Petronus looked away from the sky now, his eyes narrowing as he took in his friend. “Not anymore,” he said. “I left that life.” He swallowed. “Besides, we don’t know how bad things are.”

“Two days of smoke,” Hyram said. “We know how bad things are. And how many Androfrancines would be outside the city during the Week of Knowledgeable Conference?”

Petronus thought for a moment. “A thousand, maybe two.”

“Out of a hundred thousand?” Hyram asked.

Petronus nodded. “And that’s just the Order. Windwir was twice that easily.” Then he repeated himself. “But we don’t know how bad things are.”

“You could send a bird,” Hyram offered.

Petronus shook his head. “It’s not my place. I left the Order behind. You of all people know why.”

Hyram and Petronus had both left for Windwir together when they were young men. Tired of the smell of fish on their hands, eager for knowledge and adventure, they’d both become acolytes. A few years later, Hyram had returned home for a simpler life while Petronus had gone on to climb the ecclesiastical ranks and make his mark upon that world.

Hyram nodded. “I do know why. I don’t know how you stomached it for as long as you did. But you loved it at one point.”

“I still love it,” Petronus said. “I just love what it was… love how it started and what it stood for. Not what it became. P’Andro Whym would weep to see what we’ve done with it. He never meant for us to grow rich upon the spoils of knowledge, for us to make or break kings with a word.” Petronus’s words became heavy with feeling as he quoted a man whose every written word he had at one point memorized: “Behold, I set you as a tower of reason against this Age of Laughing Madness, and knowledge shall be thy light and the darkness shall flee from it.”

Hyram was quiet for a minute. Then he repeated his question. “So what will you do?”

Petronus rubbed his face. “If they ask me, I will help. But I won’t give them the help they want. I’ll give them the help they need.”

“And until then?”

“I’ll try to sleep. I’ll go back to fishing.”

Hyram nodded and stood. “So you’re not curious at all?”

But Petronus didn’t answer.
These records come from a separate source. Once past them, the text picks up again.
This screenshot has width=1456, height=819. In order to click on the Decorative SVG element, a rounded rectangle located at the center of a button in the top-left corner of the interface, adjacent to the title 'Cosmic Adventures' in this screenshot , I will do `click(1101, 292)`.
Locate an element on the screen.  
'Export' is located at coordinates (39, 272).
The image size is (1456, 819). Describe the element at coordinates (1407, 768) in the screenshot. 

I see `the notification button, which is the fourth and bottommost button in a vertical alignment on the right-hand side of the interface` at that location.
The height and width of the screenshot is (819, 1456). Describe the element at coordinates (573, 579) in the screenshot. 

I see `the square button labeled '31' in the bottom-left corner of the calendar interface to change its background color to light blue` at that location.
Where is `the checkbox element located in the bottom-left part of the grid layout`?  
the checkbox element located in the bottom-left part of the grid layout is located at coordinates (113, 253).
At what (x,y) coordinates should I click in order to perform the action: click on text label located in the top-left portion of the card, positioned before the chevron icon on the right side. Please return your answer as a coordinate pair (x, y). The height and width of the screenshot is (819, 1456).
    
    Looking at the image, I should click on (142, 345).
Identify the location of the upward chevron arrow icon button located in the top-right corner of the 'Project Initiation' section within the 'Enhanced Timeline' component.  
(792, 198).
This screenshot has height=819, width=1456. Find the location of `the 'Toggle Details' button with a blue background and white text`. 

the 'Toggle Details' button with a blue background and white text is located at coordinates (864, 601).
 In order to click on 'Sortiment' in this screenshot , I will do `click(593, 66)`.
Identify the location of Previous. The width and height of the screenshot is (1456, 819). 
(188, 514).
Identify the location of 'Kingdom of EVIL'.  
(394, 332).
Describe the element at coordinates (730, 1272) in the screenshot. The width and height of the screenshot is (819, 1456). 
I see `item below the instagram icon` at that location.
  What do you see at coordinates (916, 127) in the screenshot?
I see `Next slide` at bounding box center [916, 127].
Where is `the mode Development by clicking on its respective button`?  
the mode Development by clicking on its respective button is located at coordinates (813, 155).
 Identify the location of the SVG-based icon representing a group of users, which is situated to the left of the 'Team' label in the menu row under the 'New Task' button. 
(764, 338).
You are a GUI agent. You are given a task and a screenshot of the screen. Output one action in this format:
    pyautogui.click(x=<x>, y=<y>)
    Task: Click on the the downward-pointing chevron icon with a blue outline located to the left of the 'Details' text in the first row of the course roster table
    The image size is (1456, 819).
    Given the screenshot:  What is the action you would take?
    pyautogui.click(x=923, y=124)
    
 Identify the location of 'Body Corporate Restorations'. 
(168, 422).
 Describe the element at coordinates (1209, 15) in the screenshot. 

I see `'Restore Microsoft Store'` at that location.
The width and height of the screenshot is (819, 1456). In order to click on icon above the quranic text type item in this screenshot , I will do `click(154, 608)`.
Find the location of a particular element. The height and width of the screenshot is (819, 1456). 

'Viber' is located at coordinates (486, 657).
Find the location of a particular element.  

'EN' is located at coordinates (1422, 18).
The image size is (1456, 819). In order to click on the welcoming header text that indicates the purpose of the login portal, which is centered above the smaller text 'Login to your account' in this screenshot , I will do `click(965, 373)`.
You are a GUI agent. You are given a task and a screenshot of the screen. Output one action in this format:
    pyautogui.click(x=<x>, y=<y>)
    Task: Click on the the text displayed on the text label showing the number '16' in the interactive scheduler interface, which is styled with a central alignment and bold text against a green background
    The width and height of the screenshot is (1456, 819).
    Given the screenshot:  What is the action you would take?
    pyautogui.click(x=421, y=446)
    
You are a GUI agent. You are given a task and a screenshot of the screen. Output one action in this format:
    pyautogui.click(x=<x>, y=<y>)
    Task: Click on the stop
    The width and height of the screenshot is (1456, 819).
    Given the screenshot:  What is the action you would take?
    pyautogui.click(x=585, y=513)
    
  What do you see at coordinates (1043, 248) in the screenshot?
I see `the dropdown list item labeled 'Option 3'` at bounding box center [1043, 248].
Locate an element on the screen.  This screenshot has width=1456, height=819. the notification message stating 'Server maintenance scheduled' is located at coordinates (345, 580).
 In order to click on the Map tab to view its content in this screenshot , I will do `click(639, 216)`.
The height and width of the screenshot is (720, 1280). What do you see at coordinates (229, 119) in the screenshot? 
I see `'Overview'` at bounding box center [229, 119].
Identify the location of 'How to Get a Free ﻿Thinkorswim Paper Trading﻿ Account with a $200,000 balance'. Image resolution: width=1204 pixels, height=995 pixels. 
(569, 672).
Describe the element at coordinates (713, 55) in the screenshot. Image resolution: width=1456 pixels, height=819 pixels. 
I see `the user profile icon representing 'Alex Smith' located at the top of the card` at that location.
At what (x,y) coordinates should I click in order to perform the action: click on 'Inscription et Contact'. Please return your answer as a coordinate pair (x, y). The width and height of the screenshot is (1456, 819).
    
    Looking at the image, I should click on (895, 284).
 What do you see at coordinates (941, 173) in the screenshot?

He was back to watching the northwestern sky and didn’t even notice when his friend quietly slipped away.

Eventually, when the light gave out, he went inside and tried to take some soup. His stomach resisted it, and he lay in bed for hours while images of his past rode parade before his closed eyes. He remembered the heaviness of the ring on his finger, the crown on his brow, the purple robes and royal blue scarves. He remembered the books and the magicks and the machines. He remembered the statues and the tombs, the cathedrals and the catacombs.

He remembered a life that seemed simpler now because in those days he’d loved the answers more than the questions.

After another night of tossing and sweating in his sheets, Petronus rose before the earliest fishermen, packed lightly, and slipped into the crisp morning. He left a note for Hyram on the door, saying he would be back when he’d seen it for himself.

By the time the sun rose, he was six leagues closer to knowing what had happened to the city and way of life that had once been his first love, his most beautiful, backward dream.